2. En premier lieu, l'arrêté obligeant M. A... à quitter le territoire français, qui n'avait pas à faire référence à l'ensemble des éléments caractérisant la situation de l'intéressé, vise le 1° de l'article L. 611-1 du code de l'entrée et du séjour des étrangers et du droit d'asile, ainsi que les dispositions du 3° du même article, et mentionne ainsi les dispositions dont il est fait application.
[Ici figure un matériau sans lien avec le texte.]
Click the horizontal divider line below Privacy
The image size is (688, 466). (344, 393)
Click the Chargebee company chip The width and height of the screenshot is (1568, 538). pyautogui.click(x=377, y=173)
Après avoir relevé que M. A... n'a donné aucune suite aux demandes de pièces complémentaires adressées par le préfet de la Seine-Maritime dans le cadre de l'instruction de sa demande de titre de séjour, l'arrêté précise notamment que l'intéressé se maintient volontairement en situation irrégulière sur le territoire français et comporte ainsi les considérations de fait sur lesquelles il se fonde. Par suite, le moyen tiré d'un défaut de motivation de la décision obligeant M. A... à quitter le territoire français doit être écarté.
3. En deuxième lieu, aux termes de l'article R. 431-10 du code de l'entrée et du séjour des étrangers et du droit d'asile : " L'étranger qui demande la délivrance ou le renouvellement d'un titre de séjour présente à l'appui de sa demande : / 1° Les documents justifiants de son état civil ; / 2° Les documents justifiants de sa nationalité ; / 3° Les documents justifiants de l'état civil et de la nationalité de son conjoint, de ses enfants et de ses parents lorsqu'il sollicite la délivrance ou le renouvellement d'un titre de séjour pour motif familial. / La délivrance du premier récépissé et l'intervention de la décision relative au titre de séjour sollicité sont subordonnées à la production de ces documents. / (...) ". L'article R. 431-12 du même code dispose que : " L'étranger admis à souscrire une demande de délivrance ou de renouvellement de titre de séjour se voit remettre un récépissé qui autorise sa présence sur le territoire pour la durée qu'il précise. / (...) ". Ainsi que le précise l'article L. 431-3 de ce code, la délivrance d'un tel récépissé ne préjuge pas de la décision définitive qui sera prise au regard de son droit au séjour. En outre, selon l'article R. 431-11 de ce code : " L'étranger qui sollicite la délivrance d'un titre de séjour présente à l'appui de sa demande les pièces justificatives dont la liste est fixée par arrêté annexé au présent code ", cet arrêté dressant une liste de pièces pour chaque catégorie de titre de séjour. Aux termes de l'article R.* 432-1 du même code : " Le silence gardé par l'autorité administrative sur les demandes de titres de séjour vaut décision implicite de rejet ". Enfin, selon
l'article R. 432-2 : " La décision implicite de rejet mentionnée à l'article R.* 432-1 naît au terme d'un délai de quatre mois. / (...) ".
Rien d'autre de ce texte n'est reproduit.